⟨
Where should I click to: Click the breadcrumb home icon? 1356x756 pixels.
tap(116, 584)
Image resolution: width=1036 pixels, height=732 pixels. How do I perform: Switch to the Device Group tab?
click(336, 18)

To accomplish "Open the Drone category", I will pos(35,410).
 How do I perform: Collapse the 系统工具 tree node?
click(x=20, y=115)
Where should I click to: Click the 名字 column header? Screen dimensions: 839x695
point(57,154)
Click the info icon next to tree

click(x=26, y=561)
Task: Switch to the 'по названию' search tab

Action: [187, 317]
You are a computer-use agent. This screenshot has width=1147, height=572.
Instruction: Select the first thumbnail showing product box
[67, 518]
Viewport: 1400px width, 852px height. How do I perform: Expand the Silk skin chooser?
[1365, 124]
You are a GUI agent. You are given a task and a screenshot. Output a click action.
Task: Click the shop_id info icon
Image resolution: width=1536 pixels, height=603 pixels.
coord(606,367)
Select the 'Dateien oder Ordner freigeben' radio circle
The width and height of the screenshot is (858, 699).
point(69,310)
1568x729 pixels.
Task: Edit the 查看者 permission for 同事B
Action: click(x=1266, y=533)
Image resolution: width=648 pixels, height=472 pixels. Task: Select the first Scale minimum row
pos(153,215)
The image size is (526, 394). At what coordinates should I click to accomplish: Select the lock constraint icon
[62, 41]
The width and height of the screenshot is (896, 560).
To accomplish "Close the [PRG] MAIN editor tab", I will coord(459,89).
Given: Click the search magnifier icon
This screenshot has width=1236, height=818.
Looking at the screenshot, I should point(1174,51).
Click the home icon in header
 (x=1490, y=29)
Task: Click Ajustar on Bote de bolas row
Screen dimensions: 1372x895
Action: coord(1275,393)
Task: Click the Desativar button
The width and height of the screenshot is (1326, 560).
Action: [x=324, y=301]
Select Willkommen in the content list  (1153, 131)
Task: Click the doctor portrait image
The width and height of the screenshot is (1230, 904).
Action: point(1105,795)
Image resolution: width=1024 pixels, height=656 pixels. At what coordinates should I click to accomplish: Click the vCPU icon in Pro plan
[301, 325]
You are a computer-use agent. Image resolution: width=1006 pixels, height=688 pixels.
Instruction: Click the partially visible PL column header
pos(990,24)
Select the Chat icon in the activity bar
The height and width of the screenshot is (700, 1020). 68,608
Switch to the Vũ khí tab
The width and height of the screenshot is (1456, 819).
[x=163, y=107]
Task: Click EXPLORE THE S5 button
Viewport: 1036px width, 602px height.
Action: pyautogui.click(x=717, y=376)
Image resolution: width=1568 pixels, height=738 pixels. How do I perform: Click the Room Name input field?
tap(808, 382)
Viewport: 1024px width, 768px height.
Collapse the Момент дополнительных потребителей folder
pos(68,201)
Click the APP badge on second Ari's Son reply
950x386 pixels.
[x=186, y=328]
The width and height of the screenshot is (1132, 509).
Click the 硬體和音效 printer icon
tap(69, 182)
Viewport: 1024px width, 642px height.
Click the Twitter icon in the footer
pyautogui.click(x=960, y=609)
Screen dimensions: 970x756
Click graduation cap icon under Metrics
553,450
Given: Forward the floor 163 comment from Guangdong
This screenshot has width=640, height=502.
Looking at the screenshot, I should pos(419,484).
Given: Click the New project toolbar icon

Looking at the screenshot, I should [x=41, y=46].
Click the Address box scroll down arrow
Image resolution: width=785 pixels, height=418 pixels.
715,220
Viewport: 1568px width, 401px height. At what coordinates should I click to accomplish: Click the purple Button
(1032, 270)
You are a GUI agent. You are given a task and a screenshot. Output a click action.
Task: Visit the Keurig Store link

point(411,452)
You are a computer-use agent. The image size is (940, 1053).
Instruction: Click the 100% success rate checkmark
⟩
THE EXERCISE: Copy out all the items above, switching "Screen dimensions" to "Screen size" and leaving everything else unchanged.

PROBLEM SOLUTION:
Where should I click to: Click the breadcrumb home icon? 1356x756 pixels.
tap(116, 584)
Image resolution: width=1036 pixels, height=732 pixels. How do I perform: Switch to the Device Group tab?
click(336, 18)

To accomplish "Open the Drone category", I will pos(35,410).
 How do I perform: Collapse the 系统工具 tree node?
click(x=20, y=115)
Where should I click to: Click the 名字 column header? Screen size: 839x695
point(57,154)
Click the info icon next to tree

click(x=26, y=561)
Task: Switch to the 'по названию' search tab

Action: [187, 317]
You are a computer-use agent. This screenshot has width=1147, height=572.
Instruction: Select the first thumbnail showing product box
[67, 518]
Viewport: 1400px width, 852px height. How do I perform: Expand the Silk skin chooser?
[1365, 124]
You are a GUI agent. You are given a task and a screenshot. Output a click action.
Task: Click the shop_id info icon
Image resolution: width=1536 pixels, height=603 pixels.
coord(606,367)
Select the 'Dateien oder Ordner freigeben' radio circle
The width and height of the screenshot is (858, 699).
point(69,310)
1568x729 pixels.
Task: Edit the 查看者 permission for 同事B
Action: click(x=1266, y=533)
Image resolution: width=648 pixels, height=472 pixels. Task: Select the first Scale minimum row
pos(153,215)
The image size is (526, 394). At what coordinates should I click to accomplish: Select the lock constraint icon
[62, 41]
The width and height of the screenshot is (896, 560).
To accomplish "Close the [PRG] MAIN editor tab", I will coord(459,89).
Given: Click the search magnifier icon
This screenshot has width=1236, height=818.
Looking at the screenshot, I should point(1174,51).
Click the home icon in header
 (x=1490, y=29)
Task: Click Ajustar on Bote de bolas row
Screen size: 1372x895
Action: coord(1275,393)
Task: Click the Desativar button
The width and height of the screenshot is (1326, 560).
Action: [x=324, y=301]
Select Willkommen in the content list  (1153, 131)
Task: Click the doctor portrait image
The width and height of the screenshot is (1230, 904).
Action: point(1105,795)
Image resolution: width=1024 pixels, height=656 pixels. At what coordinates should I click to accomplish: Click the vCPU icon in Pro plan
[301, 325]
You are a computer-use agent. Image resolution: width=1006 pixels, height=688 pixels.
Instruction: Click the partially visible PL column header
pos(990,24)
Select the Chat icon in the activity bar
The height and width of the screenshot is (700, 1020). 68,608
Switch to the Vũ khí tab
The width and height of the screenshot is (1456, 819).
[x=163, y=107]
Task: Click EXPLORE THE S5 button
Viewport: 1036px width, 602px height.
Action: pyautogui.click(x=717, y=376)
Image resolution: width=1568 pixels, height=738 pixels. How do I perform: Click the Room Name input field?
tap(808, 382)
Viewport: 1024px width, 768px height.
Collapse the Момент дополнительных потребителей folder
pos(68,201)
Click the APP badge on second Ari's Son reply
950x386 pixels.
[x=186, y=328]
The width and height of the screenshot is (1132, 509).
Click the 硬體和音效 printer icon
tap(69, 182)
Viewport: 1024px width, 642px height.
Click the Twitter icon in the footer
pyautogui.click(x=960, y=609)
Screen size: 970x756
Click graduation cap icon under Metrics
553,450
Given: Forward the floor 163 comment from Guangdong
This screenshot has width=640, height=502.
Looking at the screenshot, I should pos(419,484).
Given: Click the New project toolbar icon

Looking at the screenshot, I should [x=41, y=46].
Click the Address box scroll down arrow
Image resolution: width=785 pixels, height=418 pixels.
715,220
Viewport: 1568px width, 401px height. At what coordinates should I click to accomplish: Click the purple Button
(1032, 270)
You are a GUI agent. You are given a task and a screenshot. Output a click action.
Task: Visit the Keurig Store link

point(411,452)
You are a computer-use agent. The image size is (940, 1053).
Instruction: Click the 100% success rate checkmark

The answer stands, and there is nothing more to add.